In a [recent submission in Letter to the Editor, student Ryan Berry revealed his heart wrenching story](https://www.themaneater.com/stories/2013/10/16/mus-social-rift-evident-blood-drive/) regarding his experiences at the Annual Mizzou Blood Drive this year. I am currently a senior at Mizzou, and being the warm hearted person that I am, I decided to give a few words of advice to Ryan and those with similar feelings and attitudes.
—–
Ryan,
I’m sorry to hear about your terrible experience at this year’s blood drive. No one should have to feel invisible, or unwanted. But, there are a few things that you should know if you want to prevent further social rejection.

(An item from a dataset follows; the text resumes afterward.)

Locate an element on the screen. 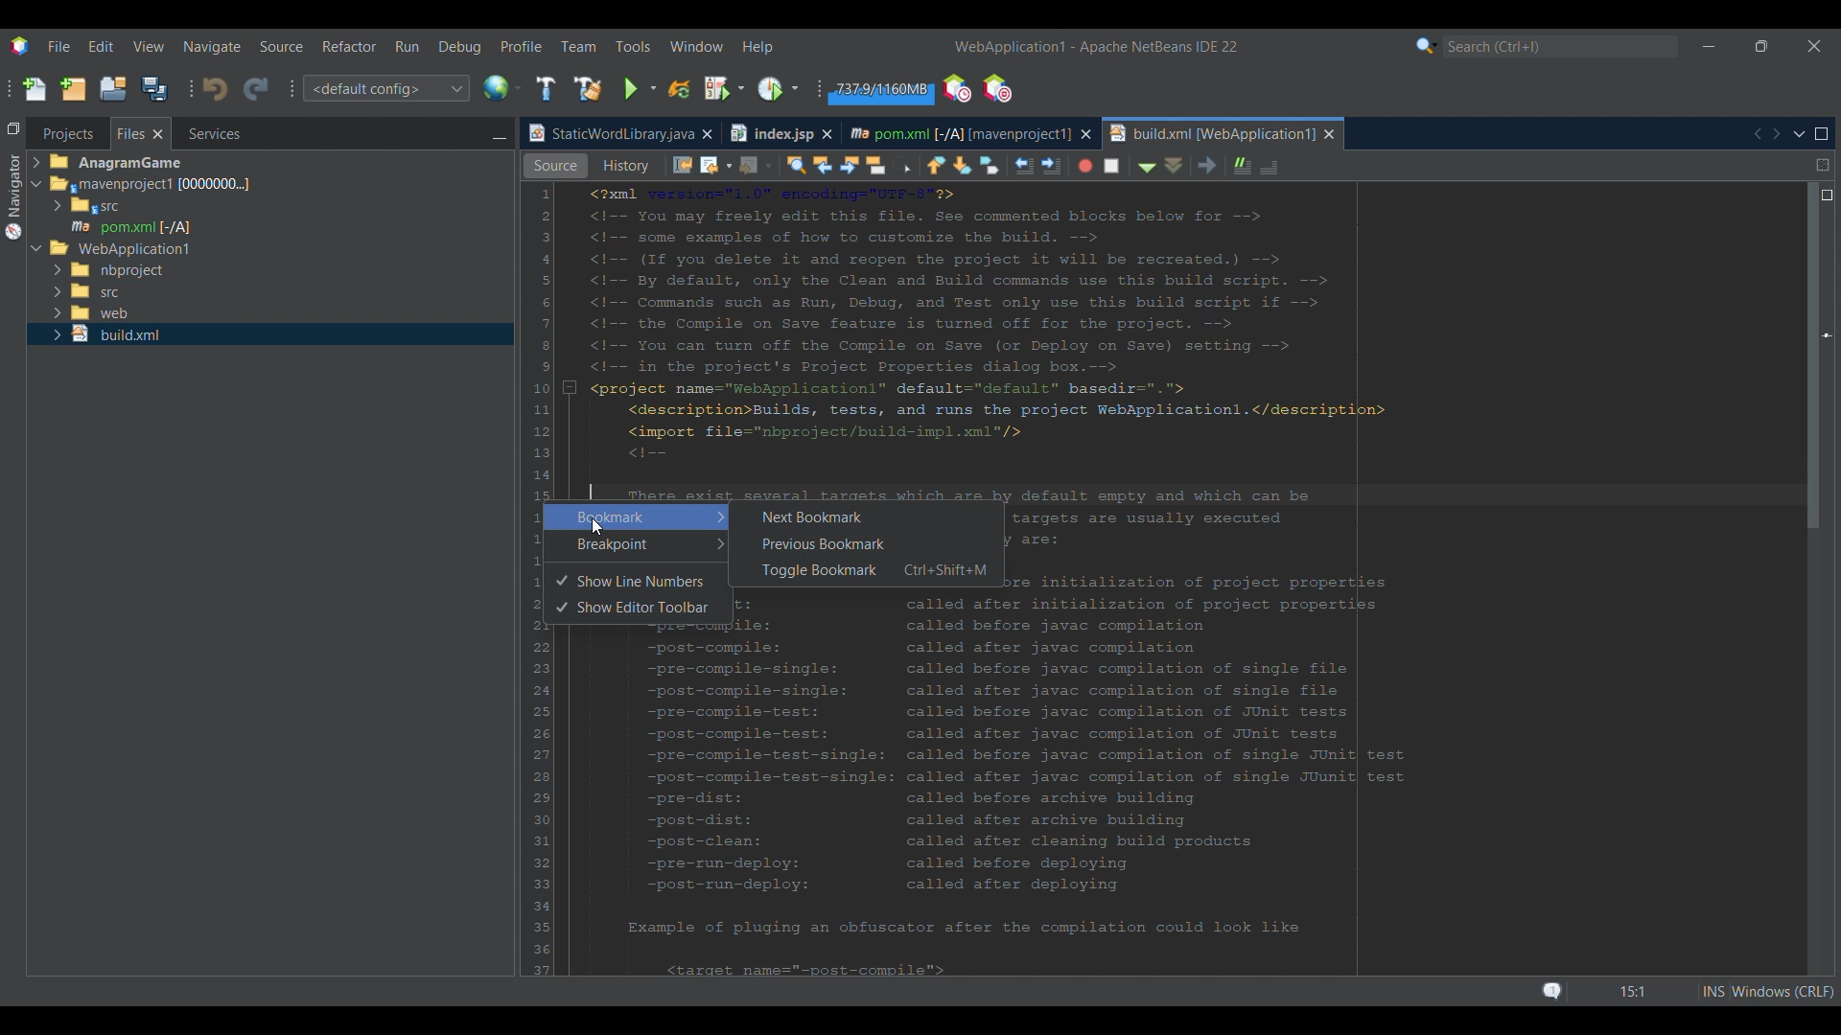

First off, not everyone is going to ostracize you for the simple fact that you are not Greek. Not being in a Fraternity/Sorority doesn’t mean that you have to be cast out like a leper. Speaking from personal experience, in order to make new friends you have to actually socialize (shocking I know). This includes actually looking receptive to social interaction, i.e. not being glued to the screen of your cell phone, or maybe actually striking up a conversation with someone. There is no reason you should expect everyone but you to initiate some sort of gesture of kindness.
Next, you preach about how you were treated differently because of the way you dressed or looked. Newsflash, we live in a shallow day and age, and unfortunately this means that you have to make yourself look halfway presentable in order to become approachable. When was the last time you wanted to strike up a conversation with a Hobo? That’s what I thought. If you want to make a connection with someone, make an effort to look like you did not just roll out of bed. No one is going to want to talk to a kid that looks like he just wants to go back to sleep in his sweatpants.
Third, just because you think others view you as a lowly GDI doesn’t mean that you can’t be friends with someone that is Greek. How do I know this? Because I have friends that are Greek, and get this….I’m not in a Fraternity _*GASP*_. It turns out that if you are a genuine person, that makes an effort to be friendly you don’t need letters on your chest to make friends.
Finally, if you are going to donate blood, try not to whine and complain when the staff doesn’t meet your high expectations to glorify you for your good deed. If you are going to do something as selfless as donate blood to complete strangers, I would think you could go without needing to be the center of attention at the blood drive. And for what it’s worth, the four consecutive years I have donated blood, the staff has never failed to make me feel welcome despite the fact that I’m not Greek. But I also guarantee that I was never seen sulking around the Hearnes Center crying “woe as me” either.